Fukushima Hiroshi, Hiratate Akira, Takahashi Masato, Saito Masako, Munetomo Eiji, Kitano Kiyokazu, Saito Hidetaka, Takaoka Yuji, Yamamoto Koji
Medicinal Research Laboratories, Taisho Pharmaceutical Co. Ltd, 1-403 Yoshino-cho, Kita-ku, Saitama-shi, Saitama 331-9530, Japan.
Bioorg Med Chem. 2004 Dec 1;12(23):6053-61. doi: 10.1016/j.bmc.2004.09.010.

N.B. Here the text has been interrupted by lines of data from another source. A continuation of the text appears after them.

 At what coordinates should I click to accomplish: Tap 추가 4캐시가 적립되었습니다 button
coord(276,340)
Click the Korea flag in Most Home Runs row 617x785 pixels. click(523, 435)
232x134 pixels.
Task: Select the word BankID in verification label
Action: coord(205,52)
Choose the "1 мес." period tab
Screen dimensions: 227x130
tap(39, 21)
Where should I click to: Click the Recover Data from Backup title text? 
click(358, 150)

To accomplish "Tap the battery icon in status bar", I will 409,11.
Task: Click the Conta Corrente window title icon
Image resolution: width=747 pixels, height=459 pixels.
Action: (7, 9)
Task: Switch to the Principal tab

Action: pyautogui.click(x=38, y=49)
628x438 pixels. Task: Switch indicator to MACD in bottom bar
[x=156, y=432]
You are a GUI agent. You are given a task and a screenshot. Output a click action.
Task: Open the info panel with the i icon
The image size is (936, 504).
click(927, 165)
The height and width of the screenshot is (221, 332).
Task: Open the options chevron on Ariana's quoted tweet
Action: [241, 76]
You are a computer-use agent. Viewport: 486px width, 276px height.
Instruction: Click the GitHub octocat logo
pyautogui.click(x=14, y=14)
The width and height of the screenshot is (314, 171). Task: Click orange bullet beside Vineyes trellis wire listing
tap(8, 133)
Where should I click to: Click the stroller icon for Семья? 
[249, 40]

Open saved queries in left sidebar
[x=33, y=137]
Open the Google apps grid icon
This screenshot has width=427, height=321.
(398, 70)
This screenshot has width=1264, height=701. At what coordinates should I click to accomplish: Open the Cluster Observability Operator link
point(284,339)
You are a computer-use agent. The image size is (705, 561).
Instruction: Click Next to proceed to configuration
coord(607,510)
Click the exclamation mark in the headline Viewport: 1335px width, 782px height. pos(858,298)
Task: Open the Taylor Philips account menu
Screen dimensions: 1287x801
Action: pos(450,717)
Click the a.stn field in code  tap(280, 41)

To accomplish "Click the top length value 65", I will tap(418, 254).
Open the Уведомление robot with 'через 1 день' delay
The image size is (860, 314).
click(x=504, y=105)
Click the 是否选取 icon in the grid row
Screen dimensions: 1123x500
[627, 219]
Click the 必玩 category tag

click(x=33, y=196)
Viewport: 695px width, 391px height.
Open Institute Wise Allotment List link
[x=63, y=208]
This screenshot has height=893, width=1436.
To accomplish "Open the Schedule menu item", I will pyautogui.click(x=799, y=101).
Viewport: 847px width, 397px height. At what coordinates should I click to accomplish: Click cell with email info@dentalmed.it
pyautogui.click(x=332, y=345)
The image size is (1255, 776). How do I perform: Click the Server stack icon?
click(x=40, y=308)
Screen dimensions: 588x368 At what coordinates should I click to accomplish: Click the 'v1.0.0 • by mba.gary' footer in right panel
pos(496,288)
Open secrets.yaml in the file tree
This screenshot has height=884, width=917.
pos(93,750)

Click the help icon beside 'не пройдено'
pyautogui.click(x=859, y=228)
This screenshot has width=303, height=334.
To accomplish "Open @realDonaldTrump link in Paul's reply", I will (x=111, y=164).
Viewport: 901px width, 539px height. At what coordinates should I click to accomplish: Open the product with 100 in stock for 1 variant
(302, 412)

Dipeptidyl peptidase IV (DPP-IV) inhibitors have attracted attention as potential drugs for use in the treatment of type 2 diabetes because they prevent degradation of glucagon-like peptide-1 (GLP-1) and extend its duration of action. A series of 2-cyanopyrrolidines are among the most potent of DPP-IV inhibitors. We focused our attention on substitutions at the 3- or 4-position of 2-cyanopyrrolidines and synthesized and evaluated various derivatives. Among them, the 4-fluoro derivative was found to exhibit better DPP-IV inhibitory activity and higher plasma drug concentrations after oral administration to rats than the 4-unsubstituted derivative. We report here on the synthesis and biological data of the aforementioned derivatives.
二肽基肽酶IV(DPP-IV)抑制剂作为治疗2型糖尿病的潜在药物受到关注,因为它们可防止胰高血糖素样肽-1(GLP-1)降解并延长其作用持续时间。一系列2-氰基吡咯烷是最有效的DPP-IV抑制剂之一。我们将注意力集中在2-氰基吡咯烷的3-位或4-位取代上,合成并评估了各种衍生物。其中,发现4-氟衍生物比4-未取代衍生物在对大鼠口服给药后表现出更好的DPP-IV抑制活性和更高的血浆药物浓度。我们在此报告上述衍生物的合成及生物学数据。